More Than Meets the Eye: Misconduct and Decoupling Against Blockchain for Supply Chain Transparency
成果类型:
Article
署名作者:
Marques, Leonardo; Morais, Dafne; Terra, Ana
署名单位:
Audencia; Centro Universitario da FEI; Universidade Federal do Rio de Janeiro
刊物名称:
PRODUCTION AND OPERATIONS MANAGEMENT
ISSN/ISSBN:
1059-1478
DOI:
10.1177/10591478231224928
发表日期:
2025
页码:
1057-1075
关键词:
Modern slavery
supply chain transparency
Decoupling
organisational misconduct
Blockchain
摘要:
The fashion industry has consistently ranked high in terms of its association with modern slavery. While scandals like the Rana Plaza incident have focused the world's attention on Asia, in Brazil, over 35,000 people have been rescued from conditions analogous to slavery in the past 15 years. Outsourcing and the underlying social structures that blur the implementation of outsourcing are central to this problem.

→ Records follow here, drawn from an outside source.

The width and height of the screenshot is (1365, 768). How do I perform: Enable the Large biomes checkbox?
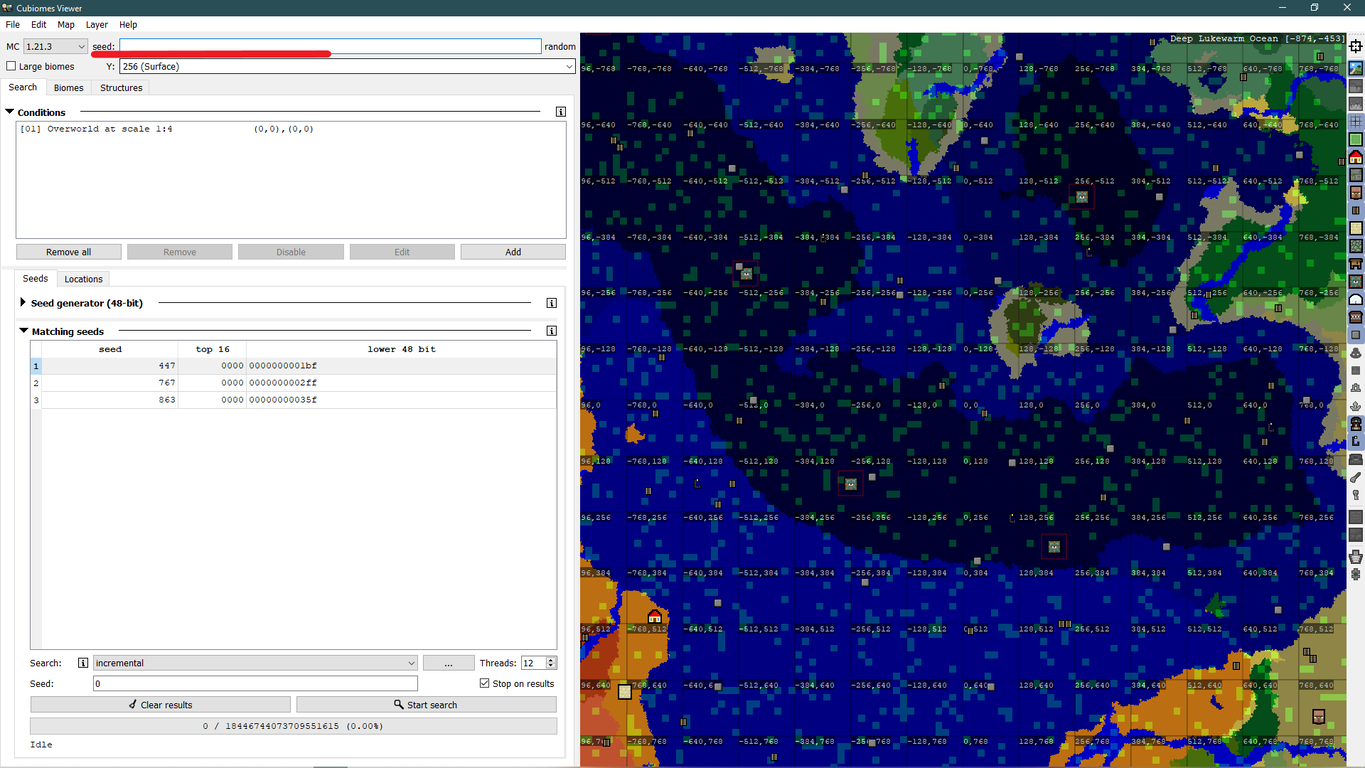point(12,67)

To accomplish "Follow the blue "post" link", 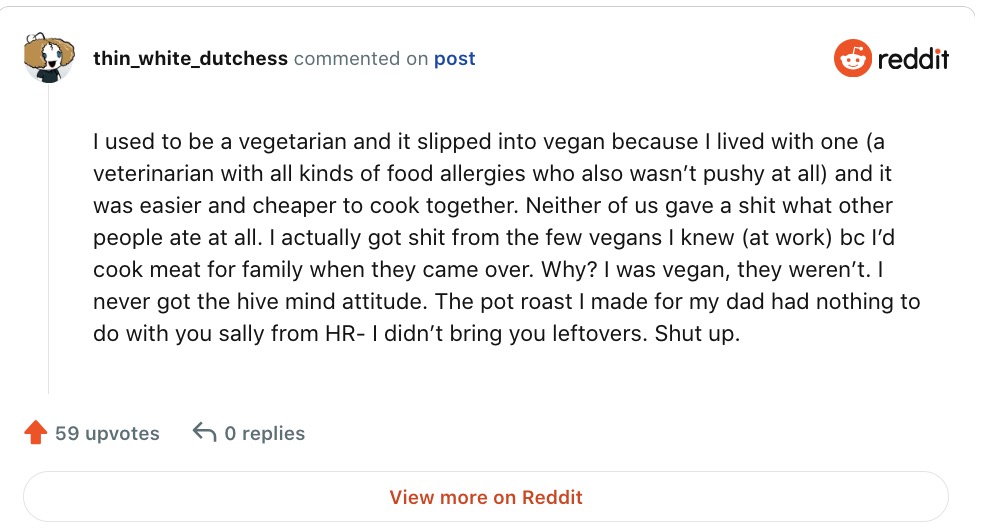I will 454,59.
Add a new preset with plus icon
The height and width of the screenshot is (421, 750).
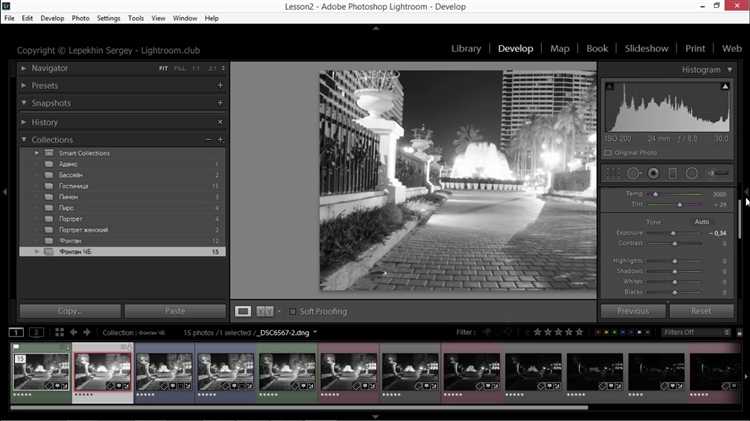pyautogui.click(x=220, y=86)
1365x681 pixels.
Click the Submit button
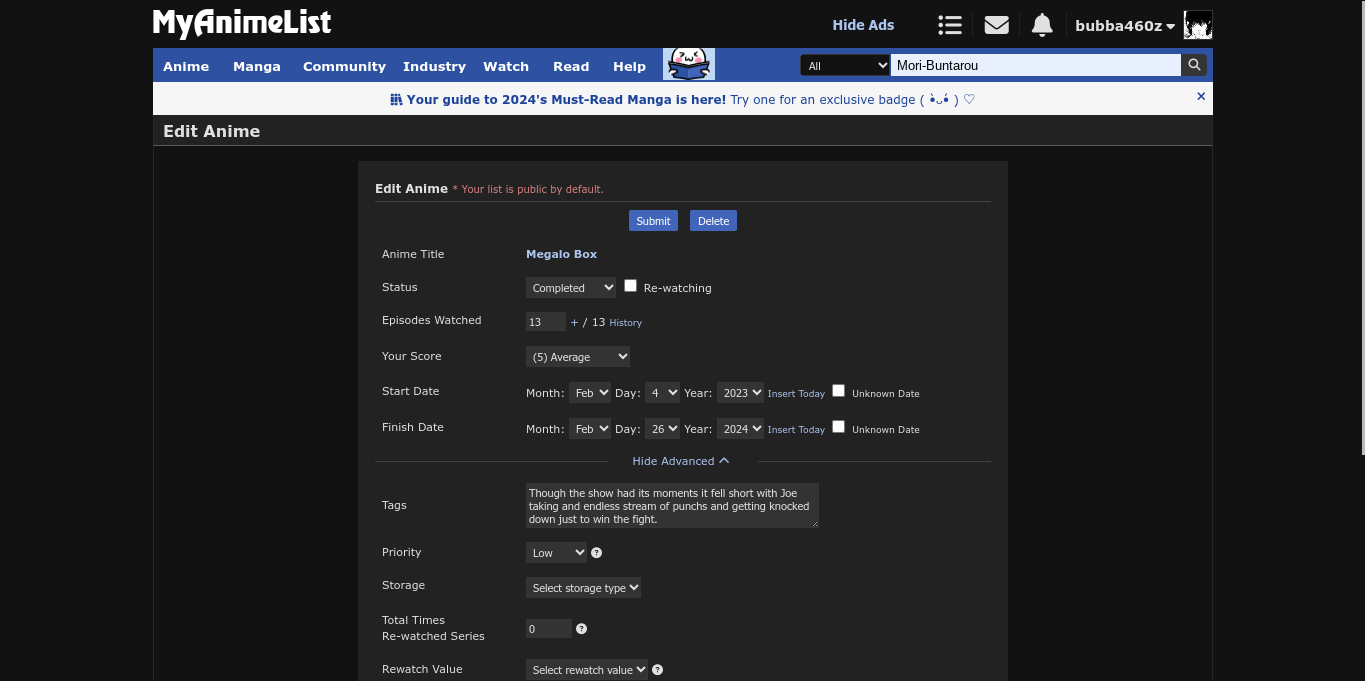tap(653, 221)
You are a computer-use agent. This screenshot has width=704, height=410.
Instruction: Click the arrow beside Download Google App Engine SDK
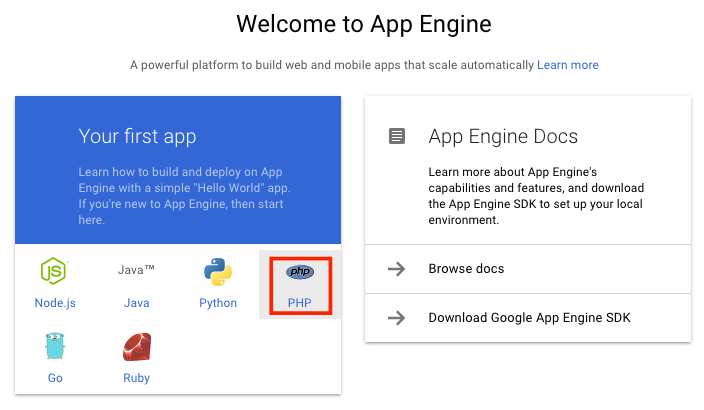[x=396, y=318]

Fashion supply chains are highly fragmented and labour intensive, exhibiting power asymmetry and informality. Although supply chain research has focused on how focal firms can control or improve supplier practices, this study examines focal firm misconduct and decoupling. Our research presents an intervention aimed at developing a blockchain solution to create a census of fashion working conditions in Brazil. The project included two non-governmental organisations, two fashion brands and their suppliers, the fashion retail association, a blockchain start-up and the research team (18 organisations). We contribute to both theory and practice, revealing that the blockchain's potential to ease transaction costs is outweighed by governance costs related to third-party supervision. We show that focal firms justify unfair purchasing practices via victimisation and diverting attention from themselves to consumers ('unwilling to pay') and suppliers ('not behaving as expected'), unveiling how these drivers of organisational misconduct lead to supplier decoupling (means-end) and focal firm decoupling (policy-practice). Such underlying social structures sustain inaction or, at best, advance focal firms' visibility of their supply chains while offering no true transparency to the broader society.